Spermatogenesis revisited. III. The course of spermatogenesis in a male-sterile pink-eyed mutant type in the mouse

Abstract

Male mice homozygous for the recessive p-locus allele ps are sterile. Spermatogenesis is normal through the completion of meiosis, but is abnormal from the Golgi phase of spermiogenesis on. During acrosome formation various abnormalities appear, ranging from atypical Golgiacrosome complexes to multiple acrosome "implantation" sites on the spermatid nuclei. In many developing acrosomal caps the distribution of acrosomal material is irregular. During the nuclear elongation phase, bundles of microtubules oriented parallel to the manchette have been seen lying in cylindrical invaginations of some spermatid nuclei. In later spermatids, chromatin condensation appears to proceed normally but may be unduly delayed in reaching completion. These various perturbations give rise to a wide spectrum of abnormal spermatozoa ranging from spermatozoa with heads of near-normal morphology to highly bizarre heads which have lost their chromatin. Sperm flagellar ultrastructure is normal and all sperm tails; even those devoid of recognizable heads, are highly motile. These findings support the view that the development of the sperm head is under the control of a group of genes distinct from those mediating events involved in flagella development.

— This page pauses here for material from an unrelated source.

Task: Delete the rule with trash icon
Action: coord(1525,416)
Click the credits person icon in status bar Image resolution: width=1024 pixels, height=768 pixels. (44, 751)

PIP: Sterile male mice, homozygous for the recessive p-locus allende p s were used. Wild-type and mutant littermates were sacrificed at 10 spaced intervals over a 6-20 week period after birth. Tissues were removed and prepared for light and electron microscopy. A minimum of 1000 cells for at least 3 animals of each genotype were observed. The course of spermatogenesis appeared to be normal until the completion of meiosis. During the Golgi phase ultrastructural appearances differed. In mutants spermatids with normal appearing ultrastructure were seen, but the Golgi apparatus frequently appeared less well organized and sometimes more than 1 proacrosome was present, or more than 1 specialized site. Other defects were also seen in older spermatids. Head morphology often showed blebbing and many were highly bizarre. Some spermatozoa were undergoing degeneration and phagocytosis. Flagella development and ultrastructure were normal. Dissociated axonemes and midpieces were common, as were flagella without heads. Multinucleated spermatids were frequently present. Sperm motility was high. Headless spermatozoa were most active. Photographic reproductions illustrate the electron microscopic findings. Since flagella did not show any ultrastructural defects it is concluded that the action of the p s mutant allele was confined to the Golgi-nucelus complex. Therefore the development of the sperm head is probably under a group of genes different from those of the flagella.